Hiroaki Murakami (村上 弘明, Murakami Hiroaki) is a Japanese actor. He specializes in jidaigeki roles, and has also taken parts in tokusatsu and modern productions.

==Career==
Born in Rikuzentakata, Iwate Prefecture, he enrolled in Hosei University but withdrew when he successfully auditioned for a part in Kamen Rider. He made his debut as Hiroshi Tsukuba in Skyrider.

Hiroaki appeared in a lot of jidaigeki television dramas. He appeared the NHK jidaigeki On'yado Kawasemi in 1980–81, and in a new series Shin On'yado Kawasemi in 1997. He appeared in the Hissatsu series drama Hissatsu Shigotonin V as the florist-turned-blacksmith named Masa, and as a repeating character in Series and popularity.

Five Taiga drama roles are among his credits. They are in Haru no Hatō (1985), Kōsaka Masanobu in Takeda Shingen (1988), Fujiwara no Kiyohira in Homura Tatsu (1993), Akechi Mitsuhide in Hideyoshi (1996), and Yanagisawa Yoshiyasu in Genroku Ryōran (1999). In the annual TV Tokyo New Year's spectacular, he portrayed Sasaki Kojirō in Miyamoto Musashi (1990), Kira no Nikichi in Jirōchō Sangokushi (1991), Yagyū Jūbei in Tokugawa Bugeichō Yagyū Sandai no Ken (1993), and Araki Mataemon in Tenka Sōran Tokugawa Sandai no Inbō (2006). Among the jidaigeki series he has starred in are Hatchōbori no Shichinin (2000–06), Zenigata Heiji (2004–05), Yagyū Jūbei Nanaban Shōbu (2005–07), and Shikaku Ukeoinin (2007). Additionally, he portrayed Oda Nobunaga in Taikōki Tenka o Neratta Otoko: Hideyoshi (2006).)

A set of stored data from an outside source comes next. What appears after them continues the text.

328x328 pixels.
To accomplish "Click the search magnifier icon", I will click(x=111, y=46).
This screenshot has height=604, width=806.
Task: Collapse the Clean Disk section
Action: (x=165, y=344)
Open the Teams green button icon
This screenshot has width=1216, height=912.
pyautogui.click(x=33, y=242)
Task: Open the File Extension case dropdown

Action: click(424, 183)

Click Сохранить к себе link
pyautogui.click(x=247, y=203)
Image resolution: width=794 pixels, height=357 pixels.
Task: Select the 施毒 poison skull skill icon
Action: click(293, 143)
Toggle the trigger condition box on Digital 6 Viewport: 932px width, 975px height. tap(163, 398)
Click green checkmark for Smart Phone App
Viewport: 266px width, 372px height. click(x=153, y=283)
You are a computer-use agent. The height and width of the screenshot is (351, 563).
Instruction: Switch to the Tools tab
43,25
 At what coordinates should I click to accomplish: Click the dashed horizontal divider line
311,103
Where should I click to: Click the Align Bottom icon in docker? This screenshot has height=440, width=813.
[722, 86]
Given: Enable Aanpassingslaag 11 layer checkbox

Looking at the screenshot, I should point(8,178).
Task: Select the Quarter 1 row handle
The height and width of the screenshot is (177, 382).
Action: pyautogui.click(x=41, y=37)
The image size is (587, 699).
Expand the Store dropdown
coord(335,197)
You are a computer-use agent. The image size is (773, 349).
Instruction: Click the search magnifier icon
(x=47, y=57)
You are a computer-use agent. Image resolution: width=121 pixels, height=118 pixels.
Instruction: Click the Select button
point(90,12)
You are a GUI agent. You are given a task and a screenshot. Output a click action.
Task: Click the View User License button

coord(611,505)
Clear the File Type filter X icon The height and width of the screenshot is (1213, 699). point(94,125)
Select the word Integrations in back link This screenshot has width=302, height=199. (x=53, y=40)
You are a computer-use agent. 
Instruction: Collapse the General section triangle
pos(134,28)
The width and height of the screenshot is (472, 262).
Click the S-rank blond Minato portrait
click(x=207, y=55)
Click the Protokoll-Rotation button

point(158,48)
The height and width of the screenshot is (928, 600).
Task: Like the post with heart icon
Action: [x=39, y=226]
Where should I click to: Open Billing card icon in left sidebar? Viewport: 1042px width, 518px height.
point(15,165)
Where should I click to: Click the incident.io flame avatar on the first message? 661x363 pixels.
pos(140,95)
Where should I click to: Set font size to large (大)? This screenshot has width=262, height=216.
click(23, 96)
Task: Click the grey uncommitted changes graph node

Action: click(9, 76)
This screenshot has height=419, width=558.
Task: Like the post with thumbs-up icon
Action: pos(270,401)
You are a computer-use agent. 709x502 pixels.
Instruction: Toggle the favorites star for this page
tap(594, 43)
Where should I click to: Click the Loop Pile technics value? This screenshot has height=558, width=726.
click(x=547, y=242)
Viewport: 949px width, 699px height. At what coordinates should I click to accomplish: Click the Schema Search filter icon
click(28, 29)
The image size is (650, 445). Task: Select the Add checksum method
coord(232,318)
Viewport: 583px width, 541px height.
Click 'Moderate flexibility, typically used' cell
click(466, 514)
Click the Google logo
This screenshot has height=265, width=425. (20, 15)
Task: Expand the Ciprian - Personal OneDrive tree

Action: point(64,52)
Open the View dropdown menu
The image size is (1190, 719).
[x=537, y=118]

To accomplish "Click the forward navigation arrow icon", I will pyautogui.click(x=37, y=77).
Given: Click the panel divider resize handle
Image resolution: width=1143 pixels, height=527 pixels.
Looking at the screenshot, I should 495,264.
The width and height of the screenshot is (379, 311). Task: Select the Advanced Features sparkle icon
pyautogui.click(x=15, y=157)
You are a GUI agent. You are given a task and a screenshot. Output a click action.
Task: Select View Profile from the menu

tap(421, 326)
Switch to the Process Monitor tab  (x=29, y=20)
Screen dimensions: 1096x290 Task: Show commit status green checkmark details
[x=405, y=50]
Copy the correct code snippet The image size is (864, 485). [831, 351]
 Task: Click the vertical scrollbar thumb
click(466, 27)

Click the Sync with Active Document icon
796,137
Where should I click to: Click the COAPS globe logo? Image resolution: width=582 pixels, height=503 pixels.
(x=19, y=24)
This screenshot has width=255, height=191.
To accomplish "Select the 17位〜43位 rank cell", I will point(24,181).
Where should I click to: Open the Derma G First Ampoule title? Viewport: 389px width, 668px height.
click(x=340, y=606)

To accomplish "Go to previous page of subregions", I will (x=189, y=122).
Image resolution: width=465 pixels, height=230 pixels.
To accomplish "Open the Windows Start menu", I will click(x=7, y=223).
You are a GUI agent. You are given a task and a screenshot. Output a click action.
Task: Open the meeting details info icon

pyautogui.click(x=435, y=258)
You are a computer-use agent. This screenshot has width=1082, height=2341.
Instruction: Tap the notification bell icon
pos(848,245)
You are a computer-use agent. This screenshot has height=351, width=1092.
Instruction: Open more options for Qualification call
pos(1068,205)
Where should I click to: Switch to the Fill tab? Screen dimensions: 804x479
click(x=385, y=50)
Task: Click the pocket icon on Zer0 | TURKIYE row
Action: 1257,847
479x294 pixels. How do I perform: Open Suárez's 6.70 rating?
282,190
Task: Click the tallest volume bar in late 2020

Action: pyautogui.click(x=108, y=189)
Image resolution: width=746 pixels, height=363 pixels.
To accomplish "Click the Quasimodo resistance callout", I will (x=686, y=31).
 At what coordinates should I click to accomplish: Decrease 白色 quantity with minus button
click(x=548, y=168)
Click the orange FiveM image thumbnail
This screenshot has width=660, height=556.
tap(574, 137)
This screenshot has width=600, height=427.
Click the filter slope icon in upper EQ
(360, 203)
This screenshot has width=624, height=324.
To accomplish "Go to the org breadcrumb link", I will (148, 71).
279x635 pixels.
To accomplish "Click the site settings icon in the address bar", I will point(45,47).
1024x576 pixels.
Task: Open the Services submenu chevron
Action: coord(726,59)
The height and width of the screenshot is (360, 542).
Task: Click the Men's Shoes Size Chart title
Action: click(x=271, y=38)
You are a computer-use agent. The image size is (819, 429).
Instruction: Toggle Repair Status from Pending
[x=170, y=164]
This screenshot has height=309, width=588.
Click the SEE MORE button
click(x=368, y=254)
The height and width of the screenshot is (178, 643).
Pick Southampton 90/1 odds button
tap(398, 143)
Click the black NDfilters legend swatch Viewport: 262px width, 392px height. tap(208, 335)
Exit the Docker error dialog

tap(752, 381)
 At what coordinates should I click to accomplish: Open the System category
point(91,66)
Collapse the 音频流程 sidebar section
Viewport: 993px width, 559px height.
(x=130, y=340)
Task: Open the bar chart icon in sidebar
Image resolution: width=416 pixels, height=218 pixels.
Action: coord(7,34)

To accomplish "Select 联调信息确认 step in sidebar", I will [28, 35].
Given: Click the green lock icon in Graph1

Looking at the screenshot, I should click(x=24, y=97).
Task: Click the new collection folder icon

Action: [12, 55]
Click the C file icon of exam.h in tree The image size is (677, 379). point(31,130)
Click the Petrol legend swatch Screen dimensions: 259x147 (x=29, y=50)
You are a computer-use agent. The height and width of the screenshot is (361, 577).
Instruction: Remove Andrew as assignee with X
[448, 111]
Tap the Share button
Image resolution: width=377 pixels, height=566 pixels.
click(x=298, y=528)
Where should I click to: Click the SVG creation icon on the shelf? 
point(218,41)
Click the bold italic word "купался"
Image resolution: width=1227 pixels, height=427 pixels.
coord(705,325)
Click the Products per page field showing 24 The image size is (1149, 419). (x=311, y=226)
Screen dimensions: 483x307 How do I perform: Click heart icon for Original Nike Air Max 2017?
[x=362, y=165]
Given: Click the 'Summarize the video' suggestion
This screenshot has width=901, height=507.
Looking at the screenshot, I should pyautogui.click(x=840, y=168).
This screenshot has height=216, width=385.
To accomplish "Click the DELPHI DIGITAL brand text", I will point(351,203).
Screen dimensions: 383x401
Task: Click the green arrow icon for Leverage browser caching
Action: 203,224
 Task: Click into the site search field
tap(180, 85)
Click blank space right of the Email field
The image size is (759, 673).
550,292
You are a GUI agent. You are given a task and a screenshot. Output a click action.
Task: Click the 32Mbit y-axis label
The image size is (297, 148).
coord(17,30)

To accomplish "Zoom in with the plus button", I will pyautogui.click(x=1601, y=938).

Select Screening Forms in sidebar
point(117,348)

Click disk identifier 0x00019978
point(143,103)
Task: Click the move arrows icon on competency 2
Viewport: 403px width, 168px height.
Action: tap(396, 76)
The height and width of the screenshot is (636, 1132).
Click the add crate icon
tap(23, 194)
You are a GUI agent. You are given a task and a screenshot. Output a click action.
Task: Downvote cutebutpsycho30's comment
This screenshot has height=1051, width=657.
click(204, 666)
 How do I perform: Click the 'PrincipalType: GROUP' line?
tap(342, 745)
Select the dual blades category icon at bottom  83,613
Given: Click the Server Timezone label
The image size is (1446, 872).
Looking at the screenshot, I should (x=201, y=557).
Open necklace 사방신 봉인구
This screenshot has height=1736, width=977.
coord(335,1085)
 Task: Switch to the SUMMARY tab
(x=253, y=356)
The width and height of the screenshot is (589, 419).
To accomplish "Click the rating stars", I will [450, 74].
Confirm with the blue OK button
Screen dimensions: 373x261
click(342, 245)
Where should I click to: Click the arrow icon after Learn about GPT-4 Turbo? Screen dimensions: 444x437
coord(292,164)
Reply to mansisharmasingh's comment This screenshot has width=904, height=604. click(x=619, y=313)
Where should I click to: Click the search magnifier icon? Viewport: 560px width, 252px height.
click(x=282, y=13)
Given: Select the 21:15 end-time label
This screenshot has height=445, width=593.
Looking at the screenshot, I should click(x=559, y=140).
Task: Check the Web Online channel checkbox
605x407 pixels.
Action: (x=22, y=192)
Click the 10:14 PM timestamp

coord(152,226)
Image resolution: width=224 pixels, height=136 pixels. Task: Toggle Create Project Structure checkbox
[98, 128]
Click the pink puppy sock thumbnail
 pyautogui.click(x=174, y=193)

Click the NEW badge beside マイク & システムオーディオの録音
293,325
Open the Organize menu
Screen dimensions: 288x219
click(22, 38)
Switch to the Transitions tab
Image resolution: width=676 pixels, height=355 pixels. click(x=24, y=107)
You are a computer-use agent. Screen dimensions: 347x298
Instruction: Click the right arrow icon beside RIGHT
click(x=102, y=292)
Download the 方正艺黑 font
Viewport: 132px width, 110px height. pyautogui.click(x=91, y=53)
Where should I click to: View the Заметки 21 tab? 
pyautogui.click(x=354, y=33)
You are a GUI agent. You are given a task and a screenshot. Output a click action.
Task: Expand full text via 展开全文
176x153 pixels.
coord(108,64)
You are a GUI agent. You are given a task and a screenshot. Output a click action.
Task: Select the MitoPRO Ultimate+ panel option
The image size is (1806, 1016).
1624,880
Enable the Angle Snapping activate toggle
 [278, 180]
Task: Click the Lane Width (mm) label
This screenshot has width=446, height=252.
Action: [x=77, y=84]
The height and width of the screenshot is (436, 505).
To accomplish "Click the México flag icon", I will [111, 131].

He has appeared in more than fifteen films, including several in the Kamen Rider and Hissatsu franchises. Further films to his credit include Gokudō no Onnatachi 2, Juliet Game, and Iron Maze (In a Grove).

==Filmography==
===Film===
- No More Easy Life (1979)
- 8 Kamen Riders vs. Galaxy King (1980) as Sky Rider
- Jerashî gêmu (1982) as Eiji Haga
- P.P. Rider (1983) as Kinta
- Hissatsu! Buraun-kan no kaibutsutachi (1985) as Masa the florist
- Hissatsu! III Ura ka Omote ka (1986)
- Purushian burû no shôzô (1986)
- Let's Gôtoku-ji! (1987)
- Sure Death 4: Revenge (1987) as Masa
- Gokudo no onna-tachi 2 (1987) as Ryoji Kimoto
- Ikidomari no Banka: Brake out (1988) as Koji Nishimura
- Juliet Game (1989) as Masahiko
- Iron Maze (1991) as Sugita
- Hissatsu!5 Ōgon no Chi (1991)
- Hissatsu! Mondo Shisu (1996)
- 17sai tabidachi no futari (2003)
- Shibuya monogatari (2005) as Noboru Ando
- Tannka (2005) as M
- Daichi no uta (2011)
- Love for Beginners (2012) as Keita Tsubaki
- Kyôryû wo horô! (2013)
- Idainaru, Shurarabon (2014)
- Bannou kanteishi Q: Mona Riza no hitomi (2014)
- Usogui: Lie Eater (2022) as Hikoichi Yakō
- Kamaishi Ramen Monogatari (2023)
- Seppuku: The Sun Goes Down (2025)
- Shasen Henkō (TBA)

===Television===
- Kamen Rider Skyrider (1979) as Hiroshi Tsukuba / Sky Rider
- On'yado Kawasemi (1980-1983)
- Hissatsu Shigotonin V (1985) as Hanaya no Masa
- Hissatsu Shigotonin V Gekitouhen (1986) as Kajiya no Masa
- Hissatsu Shigotonin V Senpuhen (1986-1987) as Masa
- Hissatsu Shigotonin V Fuunryūkohen (1987) as Masa
- Takeda Shingen (1988) as Kōsaka Masanobu
- Homura Tatsu (1993) as Fujiwara no Kiyohira
- Hideyoshi (1996) as Akechi Mitsuhide
- Shinsengumi Keppūroku (1998) as Toshizo Hijikata
- Genroku Ryoran (1999) as Yanagisawa Yoshiyasu
- Nene: Onna Taikōki (2009)
- Yae's Sakura (2013)
- 24 Japan (2020) as Heisuke Satonaka
- Miss Kuroitsu from the Monster Development Department (2022) as Narrator (episode 2)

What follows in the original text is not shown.